INPUT RECORDS =>
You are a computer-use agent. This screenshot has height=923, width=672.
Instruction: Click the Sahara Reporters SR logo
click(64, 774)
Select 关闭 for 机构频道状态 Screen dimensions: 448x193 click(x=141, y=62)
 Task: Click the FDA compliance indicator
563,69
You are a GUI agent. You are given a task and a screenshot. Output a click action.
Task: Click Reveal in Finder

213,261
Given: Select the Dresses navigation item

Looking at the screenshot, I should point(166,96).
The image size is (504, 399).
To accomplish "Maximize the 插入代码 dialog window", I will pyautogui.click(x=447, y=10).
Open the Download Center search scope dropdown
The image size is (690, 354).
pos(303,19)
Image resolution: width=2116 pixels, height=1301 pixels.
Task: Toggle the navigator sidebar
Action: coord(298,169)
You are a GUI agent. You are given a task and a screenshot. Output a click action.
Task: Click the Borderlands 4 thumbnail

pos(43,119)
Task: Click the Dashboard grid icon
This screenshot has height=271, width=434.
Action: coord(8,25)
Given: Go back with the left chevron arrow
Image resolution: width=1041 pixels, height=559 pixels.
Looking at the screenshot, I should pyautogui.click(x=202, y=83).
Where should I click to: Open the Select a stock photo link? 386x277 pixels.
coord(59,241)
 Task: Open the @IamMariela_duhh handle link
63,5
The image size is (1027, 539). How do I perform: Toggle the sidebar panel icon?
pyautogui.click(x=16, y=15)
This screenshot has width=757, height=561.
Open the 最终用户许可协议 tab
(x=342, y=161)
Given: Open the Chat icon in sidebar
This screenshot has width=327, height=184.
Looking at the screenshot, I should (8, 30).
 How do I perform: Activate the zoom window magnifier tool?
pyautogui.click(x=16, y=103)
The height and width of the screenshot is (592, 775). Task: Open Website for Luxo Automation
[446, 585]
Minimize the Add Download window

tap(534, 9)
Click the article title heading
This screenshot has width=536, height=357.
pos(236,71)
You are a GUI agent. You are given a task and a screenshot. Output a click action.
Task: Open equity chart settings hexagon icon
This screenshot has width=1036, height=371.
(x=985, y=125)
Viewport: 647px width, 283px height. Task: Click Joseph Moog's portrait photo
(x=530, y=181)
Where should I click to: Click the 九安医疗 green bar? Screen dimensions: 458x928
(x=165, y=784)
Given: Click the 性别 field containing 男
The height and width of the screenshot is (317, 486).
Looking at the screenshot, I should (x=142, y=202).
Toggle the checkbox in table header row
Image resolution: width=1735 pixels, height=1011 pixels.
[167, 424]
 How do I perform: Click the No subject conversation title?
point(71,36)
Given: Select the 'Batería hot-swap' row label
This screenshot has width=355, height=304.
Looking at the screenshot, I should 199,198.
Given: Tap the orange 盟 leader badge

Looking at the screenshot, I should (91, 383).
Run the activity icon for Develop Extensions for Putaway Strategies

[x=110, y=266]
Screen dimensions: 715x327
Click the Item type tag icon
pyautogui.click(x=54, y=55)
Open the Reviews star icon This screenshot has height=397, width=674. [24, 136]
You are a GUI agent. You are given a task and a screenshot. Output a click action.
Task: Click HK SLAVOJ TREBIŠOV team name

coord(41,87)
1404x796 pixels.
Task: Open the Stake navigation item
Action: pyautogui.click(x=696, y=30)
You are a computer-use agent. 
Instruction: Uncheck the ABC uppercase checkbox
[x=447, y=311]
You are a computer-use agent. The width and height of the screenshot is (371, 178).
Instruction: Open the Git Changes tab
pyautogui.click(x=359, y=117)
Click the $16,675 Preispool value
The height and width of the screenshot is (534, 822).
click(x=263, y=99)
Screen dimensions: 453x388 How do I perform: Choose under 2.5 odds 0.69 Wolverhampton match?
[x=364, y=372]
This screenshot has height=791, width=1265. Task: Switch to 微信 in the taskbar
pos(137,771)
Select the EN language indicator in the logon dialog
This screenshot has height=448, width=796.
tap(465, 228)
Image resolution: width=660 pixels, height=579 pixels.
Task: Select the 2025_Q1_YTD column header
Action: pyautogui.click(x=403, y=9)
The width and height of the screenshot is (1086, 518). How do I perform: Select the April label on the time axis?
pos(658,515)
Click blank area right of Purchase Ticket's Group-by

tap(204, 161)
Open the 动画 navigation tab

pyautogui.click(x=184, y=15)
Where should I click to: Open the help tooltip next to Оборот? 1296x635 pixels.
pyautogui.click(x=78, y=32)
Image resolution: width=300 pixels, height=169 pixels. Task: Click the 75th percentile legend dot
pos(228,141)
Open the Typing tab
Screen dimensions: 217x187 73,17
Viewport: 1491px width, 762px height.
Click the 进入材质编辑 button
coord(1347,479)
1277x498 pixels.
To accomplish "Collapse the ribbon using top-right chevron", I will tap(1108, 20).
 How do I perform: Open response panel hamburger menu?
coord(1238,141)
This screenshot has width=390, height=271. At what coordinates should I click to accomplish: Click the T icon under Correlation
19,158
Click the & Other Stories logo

WORK REQUIRED => Search the listing for "will" and copy each line holding it.

TASK ANSWER =>
To accomplish "Maximize the 插入代码 dialog window", I will pyautogui.click(x=447, y=10).
To accomplish "Collapse the ribbon using top-right chevron", I will tap(1108, 20).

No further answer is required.